Mewaspadai
Ketimpangan
Muhammad Husein Heikal ; Kolumnis; Sedang menyelesaikan studi di
Fakultas Ekonomi dan Bisnis, Universitas Sumatera Utara;
Saat ini menjadi salah
seorang analis di Economic Action (EconAct) Indonesia
|
DETIKNEWS, 19 Juni 2017
Ketamakan melahirkan ketimpangan. Ketamakan membuat
orang-orang berlomba menumpuk pundi-pundi kekayaannya hingga menduduki posisi
miliuner. Sementara di sisi lain masih banyak orang miskin, menganggur dan
pada akhirnya tersingkir. Inilah ketimpangan!
Satu hal yang tidak disadari –atau pura-pura tidak kita
sadari– ketimpangan menciptakan kecemburuan sosial yang terpendam di kalangan
orang miskin.
Persoalan ketimpangan tidak hanya menyangkut masalah
pendapatan dan kekayaan. Ketimpangan pada strukturnya adalah mengenai
kekuasaan. Joseph Stiglitz menyimpulkan dalam The Great Devide (2015),
sesungguhnya ketimpangan adalah gejala sadar yang sengaja diciptakan oleh
kaum elit, yang menerima manfaat paling besar dari tatanan itu.
Secara struktural proses tersebut terjadi, sehingga sulit
untuk dihilangkan. Karena itu, ketimpangan ekonomi menyebabkan ketimpangan
kekuasaan dalam hal siapa yang membuat aturan, siapa yang menguasai modal dan
sumberdaya, dan siapa yang dapat menantang status quo.
Ketidakseimbangan kekuasaan yang berakibat pada
ketimpangan yang lebar antara kelompok kaya dan kelompok lain semakin
melanggengkan ketimpangan. Mereka yang berada di atas memiliki akses
istimewa, dan pengaruh pada proses pengambilan keputusan yang dimanfaatkan
agar perekonomian dan berbagai kebijakan dapat melayani kepentingan mereka.
Adapun kepentingan orang-orang yang berada di bawah
cenderung tidak dihiraukan. Hal ini pada gilirannya berakibat pada
ketidakstabilan sosial. Pasalnya, ruang politik dan ekonomi digunakan untuk
memenuhi kepentingan segelintir orang daripada kepentingan banyak orang.

- BAHAN:
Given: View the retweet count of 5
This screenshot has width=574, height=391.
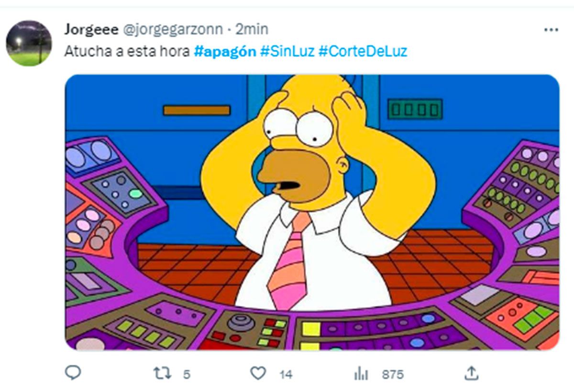Looking at the screenshot, I should coord(187,374).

- TUGAS YANG DIKERJAKAN:
1. Menurut kesimpulan Joseph Stiglitz yang dikutip dalam petikan tentang ketimpangan, siapa yang sengaja menciptakan ketimpangan?
2. Jelaskan, berdasarkan petikan tentang ketimpangan, mengapa tidak dihiraukannya kepentingan orang-orang yang berada di bawah berujung pada ketidakstabilan sosial.

- JAWABAN TIAP TUGAS:
1. Kaum elit, yang menerima manfaat paling besar dari tatanan itu.

2. Ruang politik dan ekonomi digunakan untuk memenuhi kepentingan segelintir orang, bukan kepentingan banyak orang. Akibatnya, kepentingan orang-orang yang berada di bawah cenderung tidak dihiraukan. Hal ini pada gilirannya menimbulkan ketidakstabilan sosial.